Le resultó tan extraño volver a su casa. Cruzar el jardín delantero. Enfrentarse a la fachada, observar el balcón de la abuela Isabel, allá arriba. El balcón desde el cual era ella quien solía verlo llegar, ausente, tropezándose, cuándo te enterarás tú de algo, bobalicón adorado. Tocar el timbre fue rarísimo. Y entrar así, entre esas voces de duelo, que, por supuesto, eran por la muerte de la abuela Isabel, pero que perfectamente podían ser también por él. Víctor y Miguel, los mayordomos, contuvieron al máximo su saludo, pero aun así, en aquellos abrazos y apretones de mano, forcejeaban todo un inmenso cariño y una alegría que ahora estaba prohibido manifestar. Cristi y Marisol aparecieron, de repente, demasiado rápido como para que él pudiera esbozar siquiera una sonrisa, y le dijeron que lo querían muchísimo, que lo extrañaban muchísimo, que no estaban molestas, para nada, que lo comprendían al máximo, que nosotras no te juzgamos, Carlitos, sólo te queremos, y que la abuela, no te preocupes, siempre te quiso también y se murió dormidita, sin sufrir ni nada, como ella siempre quiso, de golpe y sin molestar a nadie.
– Está arriba. La están velando en su cuarto. Ven, que ahí están mamá y papá. Nosotras te acompañamos, Carlitos, ven.

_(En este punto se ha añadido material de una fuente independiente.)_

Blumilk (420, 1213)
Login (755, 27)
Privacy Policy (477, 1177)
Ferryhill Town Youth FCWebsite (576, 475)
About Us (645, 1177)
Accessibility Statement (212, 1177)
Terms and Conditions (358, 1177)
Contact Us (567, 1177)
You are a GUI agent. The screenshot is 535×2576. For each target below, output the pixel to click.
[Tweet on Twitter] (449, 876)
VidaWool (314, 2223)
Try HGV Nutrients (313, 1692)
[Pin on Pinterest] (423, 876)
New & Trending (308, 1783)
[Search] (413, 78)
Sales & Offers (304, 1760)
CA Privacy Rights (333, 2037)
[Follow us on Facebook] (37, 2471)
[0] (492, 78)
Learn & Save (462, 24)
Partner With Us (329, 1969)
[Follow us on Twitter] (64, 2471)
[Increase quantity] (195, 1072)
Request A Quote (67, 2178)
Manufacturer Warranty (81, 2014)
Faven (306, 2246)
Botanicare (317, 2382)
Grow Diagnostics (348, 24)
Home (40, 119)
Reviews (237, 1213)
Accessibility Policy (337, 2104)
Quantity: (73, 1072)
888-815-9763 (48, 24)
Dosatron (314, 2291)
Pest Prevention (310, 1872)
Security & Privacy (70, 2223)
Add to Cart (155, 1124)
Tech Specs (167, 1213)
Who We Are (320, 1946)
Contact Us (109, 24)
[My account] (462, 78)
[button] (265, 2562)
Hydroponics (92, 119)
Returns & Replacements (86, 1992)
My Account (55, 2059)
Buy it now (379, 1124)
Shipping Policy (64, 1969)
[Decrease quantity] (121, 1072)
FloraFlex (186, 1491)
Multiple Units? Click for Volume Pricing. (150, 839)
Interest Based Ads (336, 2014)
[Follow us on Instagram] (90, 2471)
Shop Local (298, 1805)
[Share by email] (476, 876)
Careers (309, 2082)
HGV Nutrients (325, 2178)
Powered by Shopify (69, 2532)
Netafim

Carlitos, la verdad, jamás les había oído decir tal cantidad de cosas bonitas a sus hermanas. No así, en todo caso, todas juntas y tan seguiditas y cariñosas e importantes. Lo cierto es que se puso feliz y que, al entrar al dormitorio en que velaban a la abuela, lucía una sonrisa de oreja a oreja, que, además, al pacífico y católico cadáver, cuya alma seguro que andaba ya en el reino de los cielos, como que le encantó. Porque aunque muertos y cerrados, los párpados de la abuela yacente algo le dijeron y también su boca, con esa sonrisita fallecida, claro, él no lo iba a negar, pero tan contenta de verlo, como contagiada por esa encarnación del amor fraternal que eran Marisol y Cristi acompañándolo a ir a visitarla, llegas un poquito tarde, gran picaro, porque ya me morí, pero bueno, llegas a tiempo todavía para darme un beso, ven, acércate aquí, pedazo de distraído, hasta cuándo se te escaparán a ti las cosas más elementales de la vida, te van a matar tu mami y tu papi por la cara de felicidad que pones al verme muerta, pero qué otra cosa se podía esperar de ti, mi nieto adorado, y ni creas que yo, desde aquí, desde esta inmejorable posición, te voy a juzgar ni nada, al menos debo reconocer que por una vez en la vida te fijaste bien en algo, o en alguien, mejor dicho, porque yo a esa niña, a esa señora, ahora, la encontré preciosa siempre, pero, ¿cómo se llama?, Natalia, abuelita, ¿no la habrás traído a verme, justo hoy, no, muchacho?, ¿no se te habrá ocurrido tan peregrina idea…?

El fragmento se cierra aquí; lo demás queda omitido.